LONDON (Reuters) – A global food crisis looms unless the war in Ukraine is stopped because fertiliser prices are soaring so fast that many farmers can no longer afford soil nutrients, Russian fertiliser and coal billionaire Andrei Melnichenko said on Monday.
Several of Russia’s richest businessmen have publicly called for peace since President Vladimir Putin ordered the invasion on Feb. 24, including Mikhail Fridman, Pyotr Aven and Oleg Deripaska.
The United States and its European allies have cast Putin’s invasion as an imperial-style land grab that has so far been poorly executed because Moscow underestimated Ukrainian resistance and Western resolve to punish Russia.
The West has sanctioned Russian businessmen, including European Union sanctions on Melnichenko, frozen state assets and cut off much of the Russian corporate sector from the global economy in an attempt to force Putin to change course.
Putin refuses to. He has called the war a special military operation to rid Ukraine of dangerous nationalists and Nazis.
“The events in Ukraine are truly tragic. We urgently need peace,” Melnichenko, 50, who is Russian but was born in Belarus and has a Ukrainian mother, told Reuters in a statement emailed by his spokesman.
“One of the victims of this crisis will be agriculture and food,” said Melnichenko, who founded EuroChem, one of Russia’s biggest fertiliser producers, which moved to Zug, Switzerland, in 2015, and SUEK, Russia’s top coal producer.
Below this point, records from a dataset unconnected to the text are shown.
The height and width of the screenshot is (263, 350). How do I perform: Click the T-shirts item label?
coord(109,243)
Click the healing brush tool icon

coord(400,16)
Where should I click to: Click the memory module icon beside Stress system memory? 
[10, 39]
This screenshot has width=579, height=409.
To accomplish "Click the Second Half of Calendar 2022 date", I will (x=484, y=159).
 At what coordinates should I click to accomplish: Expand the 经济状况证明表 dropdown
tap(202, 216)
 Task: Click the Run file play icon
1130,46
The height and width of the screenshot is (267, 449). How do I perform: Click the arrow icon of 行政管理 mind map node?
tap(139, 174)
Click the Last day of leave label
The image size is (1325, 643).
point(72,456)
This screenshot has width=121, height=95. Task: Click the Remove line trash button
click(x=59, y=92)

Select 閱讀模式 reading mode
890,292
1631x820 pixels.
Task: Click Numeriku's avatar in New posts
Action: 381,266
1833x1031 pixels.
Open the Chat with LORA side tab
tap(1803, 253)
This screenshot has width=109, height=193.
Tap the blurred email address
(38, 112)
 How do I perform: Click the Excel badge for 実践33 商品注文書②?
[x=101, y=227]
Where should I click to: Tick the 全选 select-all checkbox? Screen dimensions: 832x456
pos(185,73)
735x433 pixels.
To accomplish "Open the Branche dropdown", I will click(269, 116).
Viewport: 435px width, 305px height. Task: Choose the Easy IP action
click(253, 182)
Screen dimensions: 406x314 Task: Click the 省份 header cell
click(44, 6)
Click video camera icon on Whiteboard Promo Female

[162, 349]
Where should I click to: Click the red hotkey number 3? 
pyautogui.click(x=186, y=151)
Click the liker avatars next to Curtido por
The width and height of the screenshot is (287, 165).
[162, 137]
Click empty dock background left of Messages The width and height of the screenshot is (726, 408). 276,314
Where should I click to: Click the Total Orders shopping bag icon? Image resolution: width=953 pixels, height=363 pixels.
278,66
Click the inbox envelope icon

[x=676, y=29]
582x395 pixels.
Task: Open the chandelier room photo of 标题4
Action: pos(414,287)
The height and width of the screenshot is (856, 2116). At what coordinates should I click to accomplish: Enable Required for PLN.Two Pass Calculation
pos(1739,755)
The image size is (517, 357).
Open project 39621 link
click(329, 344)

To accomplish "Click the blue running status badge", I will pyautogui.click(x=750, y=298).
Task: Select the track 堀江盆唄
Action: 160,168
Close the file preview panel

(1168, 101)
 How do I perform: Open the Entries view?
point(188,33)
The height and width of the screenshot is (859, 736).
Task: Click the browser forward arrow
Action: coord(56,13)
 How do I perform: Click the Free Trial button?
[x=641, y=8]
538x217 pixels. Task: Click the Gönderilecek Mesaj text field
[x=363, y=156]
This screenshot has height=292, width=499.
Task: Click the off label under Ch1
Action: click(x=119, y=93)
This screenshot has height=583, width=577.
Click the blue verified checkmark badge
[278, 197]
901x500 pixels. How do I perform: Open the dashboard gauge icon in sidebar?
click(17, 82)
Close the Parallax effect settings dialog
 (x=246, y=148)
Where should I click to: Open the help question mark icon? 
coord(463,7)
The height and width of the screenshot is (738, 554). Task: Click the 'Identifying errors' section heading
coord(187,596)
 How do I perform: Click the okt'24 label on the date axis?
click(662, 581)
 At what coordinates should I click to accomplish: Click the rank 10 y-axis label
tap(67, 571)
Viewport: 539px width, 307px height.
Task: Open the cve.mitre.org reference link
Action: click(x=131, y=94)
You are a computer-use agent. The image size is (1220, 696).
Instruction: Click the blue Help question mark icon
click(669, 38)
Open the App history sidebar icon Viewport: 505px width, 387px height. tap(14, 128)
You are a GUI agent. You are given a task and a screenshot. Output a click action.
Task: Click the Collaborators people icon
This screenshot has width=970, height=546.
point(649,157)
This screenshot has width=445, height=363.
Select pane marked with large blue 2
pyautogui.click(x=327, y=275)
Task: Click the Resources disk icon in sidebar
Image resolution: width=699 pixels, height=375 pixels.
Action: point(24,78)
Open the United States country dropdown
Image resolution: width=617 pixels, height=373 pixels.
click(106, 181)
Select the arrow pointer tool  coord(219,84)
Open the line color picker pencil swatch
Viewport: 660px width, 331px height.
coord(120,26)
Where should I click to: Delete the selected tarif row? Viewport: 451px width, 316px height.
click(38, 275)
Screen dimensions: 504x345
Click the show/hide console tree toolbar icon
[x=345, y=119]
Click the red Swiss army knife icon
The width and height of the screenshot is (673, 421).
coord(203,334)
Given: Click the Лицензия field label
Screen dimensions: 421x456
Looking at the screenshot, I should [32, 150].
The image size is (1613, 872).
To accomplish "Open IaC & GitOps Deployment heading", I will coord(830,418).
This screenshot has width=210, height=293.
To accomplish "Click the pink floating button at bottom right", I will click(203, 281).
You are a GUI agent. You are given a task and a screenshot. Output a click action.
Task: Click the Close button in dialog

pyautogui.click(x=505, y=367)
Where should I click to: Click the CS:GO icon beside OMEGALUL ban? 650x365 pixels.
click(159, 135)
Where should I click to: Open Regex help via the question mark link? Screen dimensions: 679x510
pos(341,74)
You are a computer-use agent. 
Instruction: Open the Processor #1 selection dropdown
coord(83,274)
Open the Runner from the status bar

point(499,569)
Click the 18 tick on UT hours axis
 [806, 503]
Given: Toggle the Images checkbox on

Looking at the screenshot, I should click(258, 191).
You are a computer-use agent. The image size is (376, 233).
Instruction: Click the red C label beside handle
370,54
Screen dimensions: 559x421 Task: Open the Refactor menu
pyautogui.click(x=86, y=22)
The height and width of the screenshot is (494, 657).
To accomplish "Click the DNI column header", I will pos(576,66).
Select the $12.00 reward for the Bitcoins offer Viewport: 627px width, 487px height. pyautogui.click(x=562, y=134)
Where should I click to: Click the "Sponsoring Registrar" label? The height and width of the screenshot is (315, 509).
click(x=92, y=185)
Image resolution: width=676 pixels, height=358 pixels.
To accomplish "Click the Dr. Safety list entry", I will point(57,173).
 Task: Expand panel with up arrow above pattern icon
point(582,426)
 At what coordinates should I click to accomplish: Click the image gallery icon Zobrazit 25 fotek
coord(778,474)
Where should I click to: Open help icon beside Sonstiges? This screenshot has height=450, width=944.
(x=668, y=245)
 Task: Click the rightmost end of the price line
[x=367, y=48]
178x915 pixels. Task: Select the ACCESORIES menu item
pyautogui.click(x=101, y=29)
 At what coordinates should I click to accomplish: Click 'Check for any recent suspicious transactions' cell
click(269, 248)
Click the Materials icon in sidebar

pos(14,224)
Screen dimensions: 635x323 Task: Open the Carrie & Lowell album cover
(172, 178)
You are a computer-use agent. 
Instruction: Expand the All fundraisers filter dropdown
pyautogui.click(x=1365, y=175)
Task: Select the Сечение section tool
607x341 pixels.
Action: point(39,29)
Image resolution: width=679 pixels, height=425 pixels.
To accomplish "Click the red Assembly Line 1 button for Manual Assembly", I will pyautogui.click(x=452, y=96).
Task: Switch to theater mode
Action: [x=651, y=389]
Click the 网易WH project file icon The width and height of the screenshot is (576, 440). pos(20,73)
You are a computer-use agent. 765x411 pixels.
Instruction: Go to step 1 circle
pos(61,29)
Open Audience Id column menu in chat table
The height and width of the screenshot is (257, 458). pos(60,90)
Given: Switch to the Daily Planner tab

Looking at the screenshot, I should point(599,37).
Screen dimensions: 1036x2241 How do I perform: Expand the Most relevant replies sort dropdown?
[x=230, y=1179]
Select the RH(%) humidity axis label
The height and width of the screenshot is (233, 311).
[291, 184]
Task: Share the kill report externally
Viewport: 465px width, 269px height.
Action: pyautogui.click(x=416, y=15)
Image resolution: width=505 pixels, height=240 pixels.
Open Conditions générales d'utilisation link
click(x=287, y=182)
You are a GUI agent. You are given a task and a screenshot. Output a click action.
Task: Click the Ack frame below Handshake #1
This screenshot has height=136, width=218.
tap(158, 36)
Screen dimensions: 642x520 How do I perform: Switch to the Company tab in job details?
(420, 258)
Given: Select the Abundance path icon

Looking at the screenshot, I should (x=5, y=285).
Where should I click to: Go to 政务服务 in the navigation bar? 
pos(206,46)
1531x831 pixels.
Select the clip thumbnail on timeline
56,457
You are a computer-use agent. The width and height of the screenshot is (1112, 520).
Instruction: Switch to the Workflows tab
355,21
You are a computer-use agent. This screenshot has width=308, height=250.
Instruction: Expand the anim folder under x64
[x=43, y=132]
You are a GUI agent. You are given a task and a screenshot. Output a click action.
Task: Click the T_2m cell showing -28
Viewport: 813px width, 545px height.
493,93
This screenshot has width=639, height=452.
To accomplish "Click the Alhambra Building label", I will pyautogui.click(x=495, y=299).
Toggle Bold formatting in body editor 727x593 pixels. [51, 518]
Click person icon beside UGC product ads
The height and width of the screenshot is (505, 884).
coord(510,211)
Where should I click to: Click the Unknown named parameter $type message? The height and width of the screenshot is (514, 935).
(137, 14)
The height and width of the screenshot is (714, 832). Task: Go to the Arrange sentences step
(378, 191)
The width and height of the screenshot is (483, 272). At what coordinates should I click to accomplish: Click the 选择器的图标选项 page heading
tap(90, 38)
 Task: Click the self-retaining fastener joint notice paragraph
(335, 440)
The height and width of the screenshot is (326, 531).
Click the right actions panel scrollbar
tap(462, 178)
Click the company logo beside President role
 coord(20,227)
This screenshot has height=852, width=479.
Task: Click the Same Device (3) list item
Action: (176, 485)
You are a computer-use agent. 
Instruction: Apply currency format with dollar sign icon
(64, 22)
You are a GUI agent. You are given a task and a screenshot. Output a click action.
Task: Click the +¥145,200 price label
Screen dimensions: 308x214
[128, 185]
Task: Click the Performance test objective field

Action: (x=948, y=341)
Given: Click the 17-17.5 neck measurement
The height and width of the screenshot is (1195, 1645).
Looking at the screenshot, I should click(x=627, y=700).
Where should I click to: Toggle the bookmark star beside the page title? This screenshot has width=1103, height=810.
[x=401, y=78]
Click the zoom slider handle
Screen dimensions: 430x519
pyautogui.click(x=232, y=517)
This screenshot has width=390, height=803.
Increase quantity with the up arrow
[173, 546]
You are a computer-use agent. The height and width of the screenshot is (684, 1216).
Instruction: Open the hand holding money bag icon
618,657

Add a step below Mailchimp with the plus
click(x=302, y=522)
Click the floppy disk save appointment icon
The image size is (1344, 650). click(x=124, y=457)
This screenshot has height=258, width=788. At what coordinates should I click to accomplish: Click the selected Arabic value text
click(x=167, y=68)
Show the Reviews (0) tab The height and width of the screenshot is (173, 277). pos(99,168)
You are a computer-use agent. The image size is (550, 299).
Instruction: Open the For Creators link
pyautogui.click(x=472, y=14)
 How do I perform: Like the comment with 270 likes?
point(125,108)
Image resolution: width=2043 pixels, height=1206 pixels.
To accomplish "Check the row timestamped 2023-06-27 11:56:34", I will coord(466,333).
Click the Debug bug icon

Russia’s invasion of Ukraine has killed thousands, displaced more than 2 million people, and raised fears of a wider confrontation between Russia and the United States, the world’s two biggest nuclear powers.
Putin warned last Thursday that food prices would rise globally due to soaring fertiliser prices if the West created problems for Russia’s export of fertilisers – which account for 13% of world output.
Russia is a major producer of potash, phosphate and nitrogen containing fertilisers – major crop and soil nutrients. EuroChem, which produces nitrogen, phosphates and potash, says it is one of the world’s top five fertiliser companies.
The war “has already led to soaring prices in fertilisers which are no longer affordable to farmers,” Melnichenko said.
He said food supply chains already disrupted by COVID-19 were now even more distressed.
“Now it will lead to even higher food inflation in Europe and likely food shortages in the world’s poorest countries,” he said.
Russia’s trade and industry ministry told the country’s fertiliser producers to temporarily halt exports earlier this month.
Russian billionaire Melnichenko attends a session during the Week of Russian Business in Moscow.
Melnichenko, who was just 19 when the Soviet Union collapsed, started out trading foreign currency while a physics student at the prestigious Moscow State University.
A gifted mathematician who once dreamt of becoming a physicist, Melnichenko dropped out of university to dive into the chaotic – and sometimes deadly – world of post-Soviet business.
He founded MDM Bank but in the 1990s was still too minor to take part in the privatisations under President Boris Yeltsin which handed the choicest assets of a former superpower to a group of businessmen who would become known as the oligarchs due to their political and economic clout.
Melnichenko then began buying up often distressed coal and fertiliser assets. His fortune in 2021 was estimated by Forbes to be $18 billion, making him Russia’s eighth richest man.
The European Union on Wednesday sanctioned Melnichenko for Russia’s invasion. It said his attendance at a Kremlin meeting with Putin and 36 businessmen organised by the Russian Union of Industrialists and Entrepreneurs showed he was “one of the leading businesspersons involved in economic sectors.”
Melnichenko “has no relation to the tragic events in Ukraine. He has no political affiliations,” his spokesman said.
“To draw a parallel between attending a meeting through membership in a business council, just as dozens of business people from both Russia and Europe have done in the past, and undermining or threatening a country is absurd and nonsensical,” the spokesman said, adding Melnichenko will dispute the sanctions.
On March 9, Melnichenko resigned as member of the board and non-executive director in both EuroChem and SUEK, and withdrew as their beneficiary, the spokesman said. EuroChem has production assets in Russia, Lithuania, Belgium, Brazil and Kazakhstan.
Italian police last week seized Melnichenko’s yacht – the 143-metre (470-foot) Sailing Yacht A – which has a price tag of 530 million euros ($578 million).